The consequences of Black’s principle are very important, for upon it is founded the whole doctrine of evaporation; besides which, the principle of latent heat has other applications. But the relations of aqueous vapor to air are so important, and have been so long a [162] subject of speculation, that we may with advantage dwell a little upon them. The part of science in which this is done may be called, as we have said, Atmology; and to that division of Thermotics the following chapters belong.

ATMOLOGY.

CHAPTER III.
The Relation of Vapor and Air.

Sect. 1.—The Boylean Law of the Air’s Elasticity.
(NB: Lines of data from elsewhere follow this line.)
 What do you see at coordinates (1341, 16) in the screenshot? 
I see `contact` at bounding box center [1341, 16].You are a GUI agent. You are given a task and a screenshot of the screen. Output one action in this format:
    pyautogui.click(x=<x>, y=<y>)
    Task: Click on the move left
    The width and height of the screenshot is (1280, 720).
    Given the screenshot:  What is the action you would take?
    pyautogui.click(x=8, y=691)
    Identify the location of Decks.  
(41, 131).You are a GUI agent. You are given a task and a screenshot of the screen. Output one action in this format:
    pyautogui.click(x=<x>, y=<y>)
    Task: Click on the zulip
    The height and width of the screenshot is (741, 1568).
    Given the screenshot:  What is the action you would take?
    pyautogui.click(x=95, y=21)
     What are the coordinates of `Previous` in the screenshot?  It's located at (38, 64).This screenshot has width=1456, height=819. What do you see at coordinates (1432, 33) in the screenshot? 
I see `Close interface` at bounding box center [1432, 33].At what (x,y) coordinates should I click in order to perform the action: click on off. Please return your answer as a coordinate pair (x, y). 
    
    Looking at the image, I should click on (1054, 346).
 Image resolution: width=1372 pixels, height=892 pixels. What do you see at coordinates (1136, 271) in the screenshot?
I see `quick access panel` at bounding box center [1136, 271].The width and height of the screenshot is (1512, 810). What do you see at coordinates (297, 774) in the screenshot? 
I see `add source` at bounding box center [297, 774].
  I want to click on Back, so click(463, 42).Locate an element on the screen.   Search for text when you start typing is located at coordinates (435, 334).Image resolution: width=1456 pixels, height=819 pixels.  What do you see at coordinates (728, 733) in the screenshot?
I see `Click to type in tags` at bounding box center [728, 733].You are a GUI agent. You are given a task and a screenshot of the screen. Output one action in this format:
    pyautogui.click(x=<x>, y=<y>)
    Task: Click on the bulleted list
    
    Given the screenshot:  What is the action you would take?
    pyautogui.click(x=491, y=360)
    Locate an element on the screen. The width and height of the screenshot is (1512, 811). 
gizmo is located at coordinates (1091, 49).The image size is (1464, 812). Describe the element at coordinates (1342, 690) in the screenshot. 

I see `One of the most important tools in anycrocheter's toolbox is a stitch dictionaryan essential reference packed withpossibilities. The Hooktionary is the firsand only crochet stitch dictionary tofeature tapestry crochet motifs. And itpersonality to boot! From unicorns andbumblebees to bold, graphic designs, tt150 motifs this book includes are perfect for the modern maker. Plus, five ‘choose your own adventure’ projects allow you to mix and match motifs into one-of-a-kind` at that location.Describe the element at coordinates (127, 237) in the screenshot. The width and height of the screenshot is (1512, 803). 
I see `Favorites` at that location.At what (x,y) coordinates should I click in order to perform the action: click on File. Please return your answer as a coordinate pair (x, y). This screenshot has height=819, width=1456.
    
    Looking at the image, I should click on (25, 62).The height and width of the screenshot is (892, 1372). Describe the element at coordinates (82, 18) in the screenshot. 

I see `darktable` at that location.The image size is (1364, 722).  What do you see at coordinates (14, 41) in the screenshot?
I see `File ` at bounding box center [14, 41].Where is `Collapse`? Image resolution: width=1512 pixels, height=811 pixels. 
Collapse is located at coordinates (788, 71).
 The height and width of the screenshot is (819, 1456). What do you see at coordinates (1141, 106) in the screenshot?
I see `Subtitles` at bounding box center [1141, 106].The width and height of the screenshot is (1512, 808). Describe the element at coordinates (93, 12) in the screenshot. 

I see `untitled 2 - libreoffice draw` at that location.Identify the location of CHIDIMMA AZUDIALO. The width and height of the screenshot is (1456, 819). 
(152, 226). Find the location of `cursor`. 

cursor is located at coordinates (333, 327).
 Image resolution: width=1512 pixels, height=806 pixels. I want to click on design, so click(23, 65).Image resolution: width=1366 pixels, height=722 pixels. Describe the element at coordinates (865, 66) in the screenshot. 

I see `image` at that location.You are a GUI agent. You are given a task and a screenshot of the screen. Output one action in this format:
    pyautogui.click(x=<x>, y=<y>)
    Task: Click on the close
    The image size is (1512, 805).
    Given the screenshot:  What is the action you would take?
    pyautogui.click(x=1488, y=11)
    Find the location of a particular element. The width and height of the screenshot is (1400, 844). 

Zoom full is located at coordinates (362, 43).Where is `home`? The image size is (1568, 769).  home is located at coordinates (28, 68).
IN the Sixth Book (Chap. iv. [Sect. 1.]) we have already seen how the conception on the laws of fluid equilibrium was, by Pascal and others, extended to air, as well as water. But though air presses and is pressed as water presses and is pressed, pressure produces upon air an effect which it does not, in any obvious degree, produce upon water. Air which is pressed is also compressed, or made to occupy a smaller space; and is consequently also made more dense, or condensed; and on the other hand, when the pressure upon a portion of air is diminished, the air expands or is rarefied. These broad facts are evident. They are expressed in a general way by saying that air is an elastic fluid, yielding in a certain degree to pressure, and recovering its previous dimensions when the pressure is removed.

But when men had reached this point, the questions obviously offered themselves, in what degree and according to what law air yields to pressure; when it is compressed, what relation does the density bear to the pressure? The use which had been made of tubes containing columns of mercury, by which the pressure of portions of air was varied and measured, suggested obvious modes of devising experiments by which this question might be answered. Such experiments accordingly were made by Boyle about 1650; and the result at which he arrived was, that when air is thus compressed, the density is as the pressure. Thus if the pressure of the atmosphere in its common state be equivalent to 30 inches of mercury, as shown by the barometer; if air included in a tube be pressed by 30 additional inches of [164] mercury, its density will be doubled, the air being compressed into one half the space. If the pressure be increased threefold, the density is also trebled; and so on. The same law was soon afterwards (in 1676) proved experimentally by Mariotte. And this law of the air’s elasticity, that the density is as the pressure, is sometimes called the Boylean Law, and sometimes the Law of Boyle and Mariotte.